Assigned task >> Transcribe every line of the listing below without any deviation.

***** Task material *****

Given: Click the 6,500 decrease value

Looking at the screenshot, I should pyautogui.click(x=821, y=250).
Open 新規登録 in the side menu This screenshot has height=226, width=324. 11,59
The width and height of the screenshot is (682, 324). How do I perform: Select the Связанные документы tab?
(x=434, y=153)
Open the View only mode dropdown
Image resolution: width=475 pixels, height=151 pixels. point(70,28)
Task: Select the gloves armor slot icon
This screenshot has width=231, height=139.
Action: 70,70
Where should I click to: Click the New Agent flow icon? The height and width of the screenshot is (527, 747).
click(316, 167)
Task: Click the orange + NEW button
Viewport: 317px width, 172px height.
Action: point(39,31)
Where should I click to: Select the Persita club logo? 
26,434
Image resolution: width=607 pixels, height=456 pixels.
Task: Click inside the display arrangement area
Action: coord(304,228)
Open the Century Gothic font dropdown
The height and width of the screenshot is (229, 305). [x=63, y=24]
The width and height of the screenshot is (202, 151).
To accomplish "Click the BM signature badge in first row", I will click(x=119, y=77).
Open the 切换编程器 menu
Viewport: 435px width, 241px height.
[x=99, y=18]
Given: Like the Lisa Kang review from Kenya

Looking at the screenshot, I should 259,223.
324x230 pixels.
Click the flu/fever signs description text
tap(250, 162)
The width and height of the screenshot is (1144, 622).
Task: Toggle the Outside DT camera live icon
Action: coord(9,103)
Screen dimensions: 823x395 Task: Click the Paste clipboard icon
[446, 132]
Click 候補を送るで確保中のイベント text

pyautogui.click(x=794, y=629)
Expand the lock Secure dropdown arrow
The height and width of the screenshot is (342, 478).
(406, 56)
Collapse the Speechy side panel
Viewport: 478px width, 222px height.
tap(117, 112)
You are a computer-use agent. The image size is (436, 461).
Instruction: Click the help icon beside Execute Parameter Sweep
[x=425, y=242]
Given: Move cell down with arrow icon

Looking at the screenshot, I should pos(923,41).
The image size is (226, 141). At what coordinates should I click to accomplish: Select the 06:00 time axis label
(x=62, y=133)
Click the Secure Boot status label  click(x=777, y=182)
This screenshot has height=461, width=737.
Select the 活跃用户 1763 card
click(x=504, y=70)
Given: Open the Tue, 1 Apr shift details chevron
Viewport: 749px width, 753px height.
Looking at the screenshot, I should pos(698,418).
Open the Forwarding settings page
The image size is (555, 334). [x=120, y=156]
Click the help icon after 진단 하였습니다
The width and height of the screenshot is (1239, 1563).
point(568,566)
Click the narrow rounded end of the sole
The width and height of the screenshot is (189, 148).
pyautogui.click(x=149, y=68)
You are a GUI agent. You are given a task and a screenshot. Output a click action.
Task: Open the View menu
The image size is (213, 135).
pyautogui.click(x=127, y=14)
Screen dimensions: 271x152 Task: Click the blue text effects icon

*****

Finished exercise >>
Given: Click the 6,500 decrease value

Looking at the screenshot, I should pyautogui.click(x=821, y=250).
Open 新規登録 in the side menu This screenshot has height=226, width=324. 11,59
The width and height of the screenshot is (682, 324). How do I perform: Select the Связанные документы tab?
(x=434, y=153)
Open the View only mode dropdown
Image resolution: width=475 pixels, height=151 pixels. point(70,28)
Task: Select the gloves armor slot icon
This screenshot has width=231, height=139.
Action: 70,70
Where should I click to: Click the New Agent flow icon? The height and width of the screenshot is (527, 747).
click(316, 167)
Task: Click the orange + NEW button
Viewport: 317px width, 172px height.
Action: point(39,31)
Where should I click to: Select the Persita club logo? 
26,434
Image resolution: width=607 pixels, height=456 pixels.
Task: Click inside the display arrangement area
Action: coord(304,228)
Open the Century Gothic font dropdown
The height and width of the screenshot is (229, 305). [x=63, y=24]
The width and height of the screenshot is (202, 151).
To accomplish "Click the BM signature badge in first row", I will click(x=119, y=77).
Open the 切换编程器 menu
Viewport: 435px width, 241px height.
[x=99, y=18]
Given: Like the Lisa Kang review from Kenya

Looking at the screenshot, I should 259,223.
324x230 pixels.
Click the flu/fever signs description text
tap(250, 162)
The width and height of the screenshot is (1144, 622).
Task: Toggle the Outside DT camera live icon
Action: coord(9,103)
Screen dimensions: 823x395 Task: Click the Paste clipboard icon
[446, 132]
Click 候補を送るで確保中のイベント text

pyautogui.click(x=794, y=629)
Expand the lock Secure dropdown arrow
The height and width of the screenshot is (342, 478).
(406, 56)
Collapse the Speechy side panel
Viewport: 478px width, 222px height.
tap(117, 112)
You are a computer-use agent. The image size is (436, 461).
Instruction: Click the help icon beside Execute Parameter Sweep
[x=425, y=242]
Given: Move cell down with arrow icon

Looking at the screenshot, I should pos(923,41).
The image size is (226, 141). At what coordinates should I click to accomplish: Select the 06:00 time axis label
(x=62, y=133)
Click the Secure Boot status label  click(x=777, y=182)
This screenshot has height=461, width=737.
Select the 活跃用户 1763 card
click(x=504, y=70)
Given: Open the Tue, 1 Apr shift details chevron
Viewport: 749px width, 753px height.
Looking at the screenshot, I should pos(698,418).
Open the Forwarding settings page
The image size is (555, 334). [x=120, y=156]
Click the help icon after 진단 하였습니다
The width and height of the screenshot is (1239, 1563).
point(568,566)
Click the narrow rounded end of the sole
The width and height of the screenshot is (189, 148).
pyautogui.click(x=149, y=68)
You are a GUI agent. You are given a task and a screenshot. Output a click action.
Task: Open the View menu
The image size is (213, 135).
pyautogui.click(x=127, y=14)
Screen dimensions: 271x152 Task: Click the blue text effects icon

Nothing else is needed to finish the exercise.